神奈川県労働委員会は、標記の事件について、申立人の不当労働行為救済申立てを棄却する命令を交付しました。

1 当事者

申立人 X(組合)
被申立人 Y1(会社1)
同 Y2(会社2)

2 事件の概要

本件は、組合が、組合員Aの労働問題について、会社1及び会社2に団体交渉を申し入れたところ、同申入れに対する会社1及び会社2の回答が労働組合法(以下「労組法」という。
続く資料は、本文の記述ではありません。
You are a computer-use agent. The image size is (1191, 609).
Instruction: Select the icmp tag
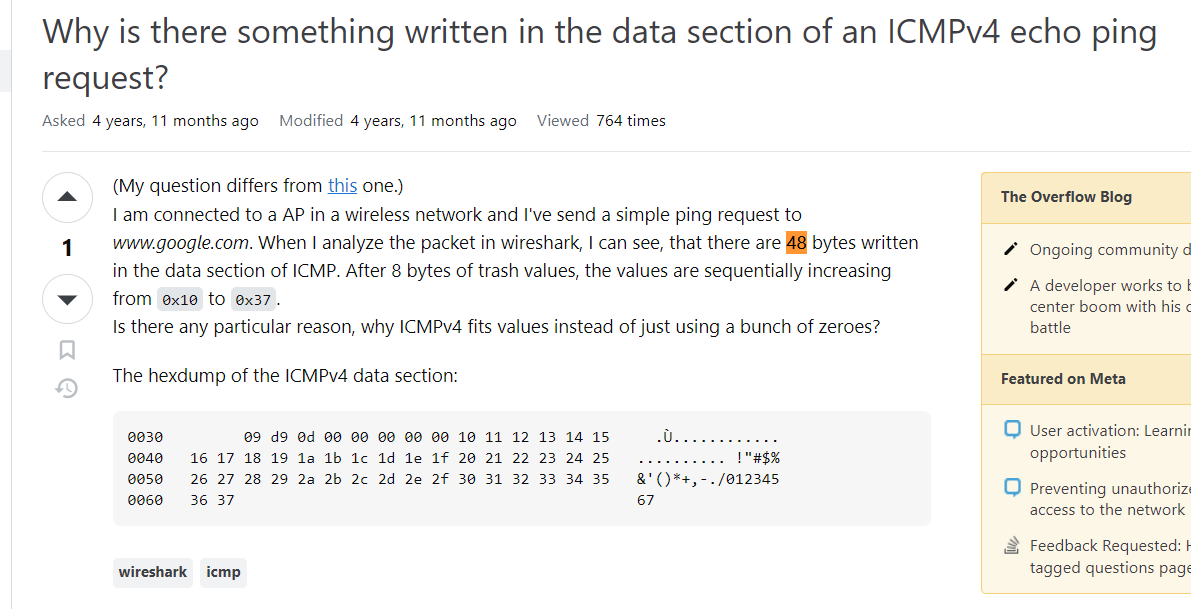[222, 572]
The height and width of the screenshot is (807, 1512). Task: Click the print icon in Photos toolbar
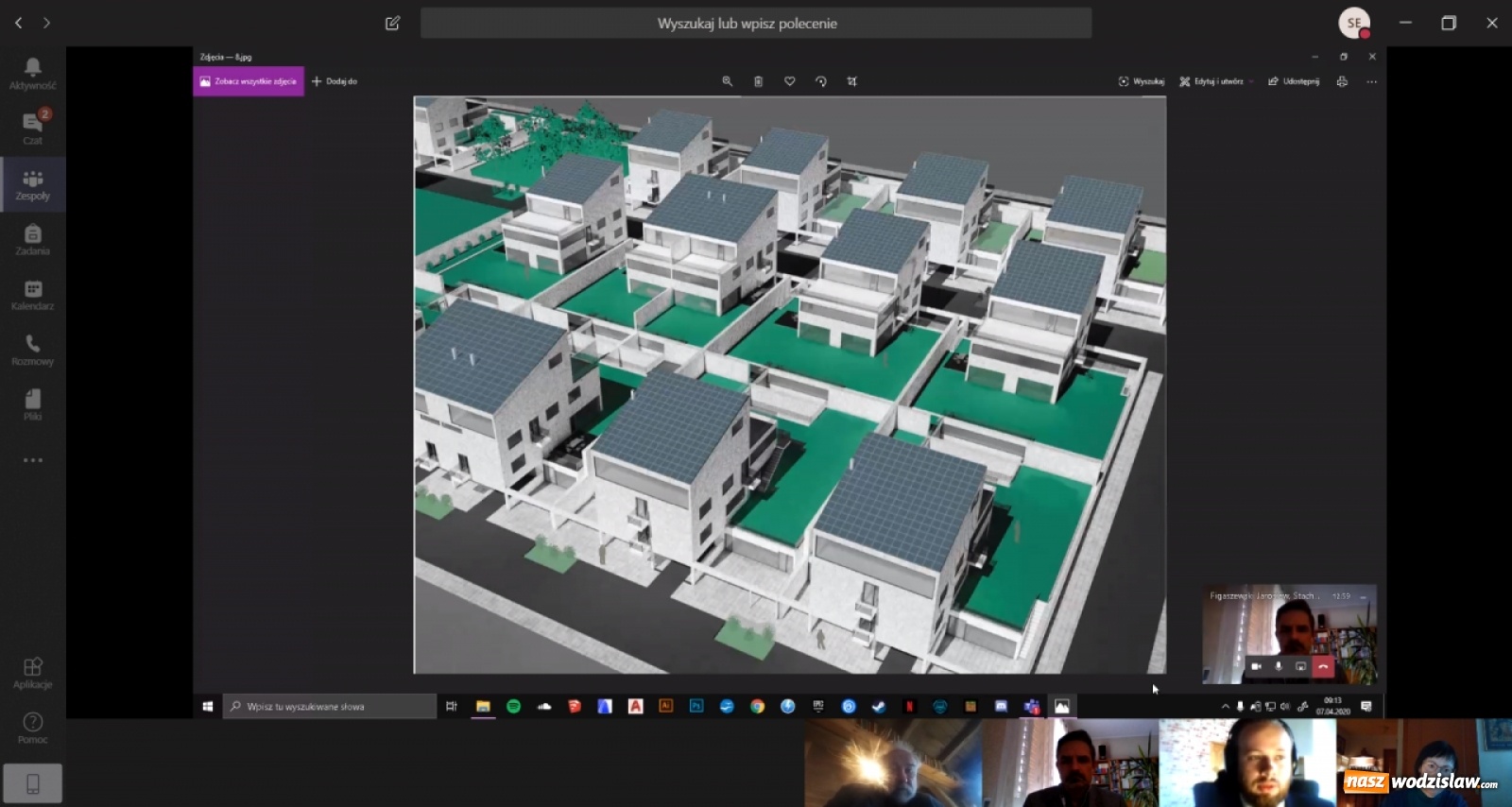pyautogui.click(x=1342, y=81)
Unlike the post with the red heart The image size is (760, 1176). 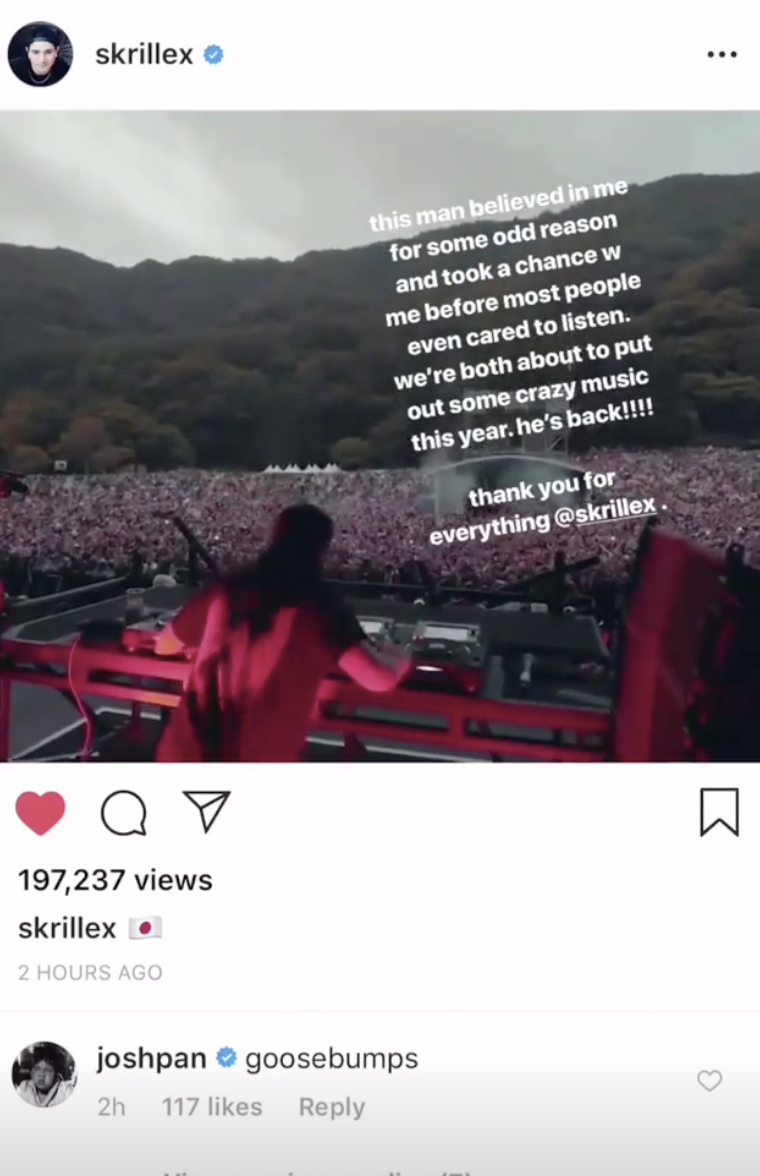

)第7条第2号に、会社2がAの組合加入を証する書面を要求したことが同条第3号に該当する不当労働行為であるとして、組合から救済申立てがあった事件である。

3 命令の概要

⑴ 主文
本件申立てを棄却する。
⑵ 争点及び判断の要旨
(争点1)
 Aは、会社2との関係において、労組法上の「労働者」に当たるか否か。
(判断の要旨)
 Aは、会社2との関係において、賃金、給料その他これに準ずる収入によって生活する労組法上の「労働者」に当たる。
(争点2)
 Aが「労働者」に当たる場合、会社2が組合に対し、会社2は、Aとの関係において「使用者」ではない旨及び組合が提示した日時には、団体交渉に応じられない旨を回答したことは、正当な理由のない団体交渉拒否に当たるか否か。
(判断の要旨)
 会社2は、同社を「使用者」と考える組合の見解を求め、組合が提示した日時には、都合がつかないと伝えたのであり、正当な理由のない団体交渉拒否には当たらない。
(争点3)
 Aが「労働者」に当たる場合、会社2が組合に対し、Aが組合に加入したことを証明する書面を要求したことは、組合の運営に対する支配介入に当たるか否か。
(判断の要旨)
 会社2は、Aの組合加入を証明する書面がないことを理由として団体交渉を拒否したり、Aに対して、組合への加入を問いただしたりするなどの行為を行ったわけではないから、組合の運営に対する支配介入には当たらない。
(争点4)
 会社1は、Aとの関係において、労組法第7条の「使用者」に当たるか否か。
(判断の要旨)
 会社1は、Aの労働環境に係る安全管理について、雇用主と同視できる程度に現実的かつ具体的に支配、決定することができる地位にあると認められるため、Aとの関係において労組法第7条の「使用者」に当たる。
(争点5)
 会社1が「使用者」に当たる場合、組合が会社1に対し、団体交渉開催前に交渉議題へ回答することを要求したことについて、会社1が、団体交渉当日に回答するとしたことは、不誠実な交渉態度に当たるか否か。
(判断の要旨)
 会社1は、団体交渉の場で交渉議題に回答すると文書で伝えたが、これに対し、組合は、何らの対応もしていないことから、会社1の対応は、不誠実な交渉態度には当たらない。
(争点6)
 会社1が「使用者」に当たる場合、会社1が、組合の都合で会社1に来社して団体交渉を行うことができないのであれば、団体交渉ができる状態になってから連絡するよう回答したことは、正当な理由のない団体交渉拒否に当たるか否か。
(判断の要旨)
 会社1の回答は、組合が提示した日時とは別の開催日を提示し、開催場所を会社1事業所内としたい理由を説明していることから、団体交渉の場所を組合と調整するものと認められ、正当な理由のない団体交渉拒否には当たらない。